- [SELECTED EXTRACT]

Obtaining and Retaining Employees – Part 1

This is Part 1 in a three-part article.

  1. Introduction

Selecting the “right” employee is a challenge each employer faces when filling a position.  This challenge has become greater in recent years due to lower levels of unemployment.  Unemployment levels have a direct effect on the selection process—as unemployment rates go down, so do the number of candidates from which to choose.

The automotive industry has felt the impact of this changing environment.  The industry demands a new type of employee, one skilled in the latest technologies, dedicated to doing the job right and able to communicate with the customer and employer.

These changes have forced us to reevaluate our priorities in the work place.  Customer service has long been the prime focus in the automotive industry.  However, our definition of a customer has been limited to the individual who purchased goods and services from us.  This definition must expand to include our employees and peers.

- [EXCERPTED RECORDS]
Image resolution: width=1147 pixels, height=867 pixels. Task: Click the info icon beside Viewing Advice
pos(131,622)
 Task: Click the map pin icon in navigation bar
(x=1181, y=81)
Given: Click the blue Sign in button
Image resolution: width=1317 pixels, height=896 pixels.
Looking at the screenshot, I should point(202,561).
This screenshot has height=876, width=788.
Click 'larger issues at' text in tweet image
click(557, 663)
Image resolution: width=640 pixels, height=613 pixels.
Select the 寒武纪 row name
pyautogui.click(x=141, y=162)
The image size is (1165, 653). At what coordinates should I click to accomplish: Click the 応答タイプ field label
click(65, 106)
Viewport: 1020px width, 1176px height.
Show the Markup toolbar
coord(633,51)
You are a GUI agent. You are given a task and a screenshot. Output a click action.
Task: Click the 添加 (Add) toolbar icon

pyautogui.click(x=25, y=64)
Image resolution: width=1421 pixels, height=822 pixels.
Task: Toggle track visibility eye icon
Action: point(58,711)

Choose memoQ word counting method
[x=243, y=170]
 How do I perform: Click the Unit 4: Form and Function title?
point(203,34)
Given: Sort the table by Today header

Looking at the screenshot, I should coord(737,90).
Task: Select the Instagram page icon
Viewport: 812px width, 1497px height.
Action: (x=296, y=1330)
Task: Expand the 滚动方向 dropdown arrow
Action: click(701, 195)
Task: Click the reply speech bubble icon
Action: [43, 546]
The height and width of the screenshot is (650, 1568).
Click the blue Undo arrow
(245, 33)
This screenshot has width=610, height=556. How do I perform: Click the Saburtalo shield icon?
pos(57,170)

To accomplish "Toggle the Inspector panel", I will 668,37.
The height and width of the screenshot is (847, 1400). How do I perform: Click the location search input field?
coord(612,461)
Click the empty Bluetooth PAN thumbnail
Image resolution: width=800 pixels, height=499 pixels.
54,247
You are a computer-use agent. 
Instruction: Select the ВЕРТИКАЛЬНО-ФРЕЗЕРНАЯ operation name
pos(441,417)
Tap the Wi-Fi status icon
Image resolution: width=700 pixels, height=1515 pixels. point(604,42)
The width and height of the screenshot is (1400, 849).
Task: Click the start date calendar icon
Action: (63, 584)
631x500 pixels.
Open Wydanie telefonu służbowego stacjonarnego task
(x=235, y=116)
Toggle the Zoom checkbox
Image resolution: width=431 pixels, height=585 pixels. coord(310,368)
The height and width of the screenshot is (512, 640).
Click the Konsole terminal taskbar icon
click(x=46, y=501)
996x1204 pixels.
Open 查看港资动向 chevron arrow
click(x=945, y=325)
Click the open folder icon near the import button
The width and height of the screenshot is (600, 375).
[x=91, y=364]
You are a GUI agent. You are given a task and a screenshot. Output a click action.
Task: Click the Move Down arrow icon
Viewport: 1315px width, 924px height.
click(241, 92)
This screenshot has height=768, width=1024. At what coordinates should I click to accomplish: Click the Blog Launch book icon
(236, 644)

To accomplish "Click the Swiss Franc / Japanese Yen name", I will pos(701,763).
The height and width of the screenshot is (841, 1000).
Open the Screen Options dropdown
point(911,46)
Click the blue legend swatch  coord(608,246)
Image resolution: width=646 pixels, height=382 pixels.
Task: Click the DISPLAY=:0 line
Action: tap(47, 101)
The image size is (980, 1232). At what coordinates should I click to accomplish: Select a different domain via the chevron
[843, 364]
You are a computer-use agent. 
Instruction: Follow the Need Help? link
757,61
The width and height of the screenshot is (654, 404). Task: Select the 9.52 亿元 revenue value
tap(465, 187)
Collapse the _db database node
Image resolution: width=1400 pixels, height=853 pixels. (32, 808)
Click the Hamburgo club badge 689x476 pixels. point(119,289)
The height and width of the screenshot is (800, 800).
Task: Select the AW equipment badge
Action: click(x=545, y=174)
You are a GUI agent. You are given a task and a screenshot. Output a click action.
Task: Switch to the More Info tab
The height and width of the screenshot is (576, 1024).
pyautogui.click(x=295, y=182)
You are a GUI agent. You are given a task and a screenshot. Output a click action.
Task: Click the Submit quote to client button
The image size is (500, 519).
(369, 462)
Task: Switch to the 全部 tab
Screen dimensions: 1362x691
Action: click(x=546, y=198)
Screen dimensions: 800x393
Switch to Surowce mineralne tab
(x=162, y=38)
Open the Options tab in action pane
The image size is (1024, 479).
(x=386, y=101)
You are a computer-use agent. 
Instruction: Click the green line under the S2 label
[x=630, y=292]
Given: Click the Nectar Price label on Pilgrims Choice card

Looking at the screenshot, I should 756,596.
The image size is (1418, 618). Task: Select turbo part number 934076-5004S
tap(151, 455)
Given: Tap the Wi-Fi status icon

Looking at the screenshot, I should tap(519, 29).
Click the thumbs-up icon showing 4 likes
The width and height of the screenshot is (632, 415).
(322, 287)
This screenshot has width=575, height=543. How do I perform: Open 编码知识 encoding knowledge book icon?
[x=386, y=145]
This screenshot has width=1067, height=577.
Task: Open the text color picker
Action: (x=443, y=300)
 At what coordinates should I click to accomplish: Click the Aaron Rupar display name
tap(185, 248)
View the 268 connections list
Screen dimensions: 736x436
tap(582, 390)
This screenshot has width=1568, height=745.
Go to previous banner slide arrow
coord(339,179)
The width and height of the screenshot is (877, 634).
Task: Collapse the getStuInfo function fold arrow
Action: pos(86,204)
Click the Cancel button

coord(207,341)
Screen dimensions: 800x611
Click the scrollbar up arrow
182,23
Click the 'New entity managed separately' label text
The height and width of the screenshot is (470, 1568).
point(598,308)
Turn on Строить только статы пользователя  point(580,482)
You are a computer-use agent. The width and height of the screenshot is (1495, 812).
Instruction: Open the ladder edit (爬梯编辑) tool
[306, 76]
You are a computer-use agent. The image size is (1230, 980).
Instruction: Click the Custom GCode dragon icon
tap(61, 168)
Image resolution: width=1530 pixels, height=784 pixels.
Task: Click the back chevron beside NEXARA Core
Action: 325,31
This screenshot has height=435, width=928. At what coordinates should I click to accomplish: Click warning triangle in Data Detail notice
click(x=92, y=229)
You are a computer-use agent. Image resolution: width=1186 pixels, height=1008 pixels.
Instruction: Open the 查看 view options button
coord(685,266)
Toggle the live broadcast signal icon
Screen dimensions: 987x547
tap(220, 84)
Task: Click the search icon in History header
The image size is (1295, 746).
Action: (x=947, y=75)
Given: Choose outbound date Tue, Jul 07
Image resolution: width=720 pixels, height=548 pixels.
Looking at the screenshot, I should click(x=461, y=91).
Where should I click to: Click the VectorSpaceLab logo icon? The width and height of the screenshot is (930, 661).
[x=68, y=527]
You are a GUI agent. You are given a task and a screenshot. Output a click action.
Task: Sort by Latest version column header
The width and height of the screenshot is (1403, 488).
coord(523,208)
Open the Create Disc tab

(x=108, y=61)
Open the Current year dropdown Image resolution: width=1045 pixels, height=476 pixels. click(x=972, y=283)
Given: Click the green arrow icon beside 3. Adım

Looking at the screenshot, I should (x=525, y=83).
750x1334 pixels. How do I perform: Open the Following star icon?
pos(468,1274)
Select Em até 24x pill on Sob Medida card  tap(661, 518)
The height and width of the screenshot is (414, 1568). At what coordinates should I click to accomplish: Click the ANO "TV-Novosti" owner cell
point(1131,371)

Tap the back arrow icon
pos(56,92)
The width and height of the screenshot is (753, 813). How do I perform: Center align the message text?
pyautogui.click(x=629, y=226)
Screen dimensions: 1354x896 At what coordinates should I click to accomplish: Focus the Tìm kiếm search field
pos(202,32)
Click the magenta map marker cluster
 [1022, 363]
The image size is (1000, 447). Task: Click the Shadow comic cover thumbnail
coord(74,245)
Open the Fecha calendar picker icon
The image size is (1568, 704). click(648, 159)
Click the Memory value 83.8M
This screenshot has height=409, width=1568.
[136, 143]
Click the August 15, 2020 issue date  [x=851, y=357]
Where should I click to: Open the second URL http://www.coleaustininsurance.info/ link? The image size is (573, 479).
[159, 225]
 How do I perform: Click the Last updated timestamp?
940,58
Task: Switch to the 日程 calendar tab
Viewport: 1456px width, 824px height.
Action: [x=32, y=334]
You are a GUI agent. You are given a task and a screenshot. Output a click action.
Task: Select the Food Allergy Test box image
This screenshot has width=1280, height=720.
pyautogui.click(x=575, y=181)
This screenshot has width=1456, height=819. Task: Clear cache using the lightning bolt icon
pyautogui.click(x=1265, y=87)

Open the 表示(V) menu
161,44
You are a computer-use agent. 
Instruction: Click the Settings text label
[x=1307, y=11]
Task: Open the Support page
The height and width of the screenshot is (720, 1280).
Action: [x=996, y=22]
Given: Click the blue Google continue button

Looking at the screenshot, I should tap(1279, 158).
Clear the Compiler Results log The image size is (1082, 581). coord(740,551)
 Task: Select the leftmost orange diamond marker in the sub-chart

- [ASSIGNED TASK 1] In the article on obtaining and retaining employees, translate this sentence into Spanish: "Customer service has long been the prime focus in the automotive industry."
- [ASSIGNED TASK 2] According to the article on obtaining and retaining employees, what happens to the number of candidates as unemployment rates go down?
- [ASSIGNED TASK 3] Write a continuation of the article on obtaining and retaining employees, starting after its last sentence.

- [ANSWER AREA 1] El servicio al cliente ha sido durante mucho tiempo el enfoque principal en la industria automotriz.

- [ANSWER AREA 2] The number of candidates to choose from goes down as well.

- [ANSWER AREA 3]
An emphasis must be placed on employee retention.  Employee turnover is expensive, wasting both time and money.  Consistency is the key to a productive department.  Inconsistency produces a negative effect within the department, reducing calendar utilization and profitability.

Why does an employee stay at one store and not another?  Money, hours, benefits and work environment are just a few of the reasons.  Getting to know your employees is important.  Explore the reasons why an employee remains dedicated to an employer or company.  Opening the lines of communication helps to provide you with those answers.

  1. Interview Process

Hiring the “right” person starts with the interview process.  The conditions of employment must be discussed at this time.  Each potential employee must be advised of benefits, paid holidays, policies and procedures that affect the job and, most importantly, the company’s expectations regarding the position and the employee.

The following questions are fundamental in the interview process:

  1. Why does this individual want to work for this company?
  2. Does this individual have a background in this particular field?
  3. Why is this individual applying for the position?
  4. How will this individual contribute to the company and its success?

These questions provide a baseline of information for the selection process.  The information gathered at this time will help you decide on the most suitable candidate.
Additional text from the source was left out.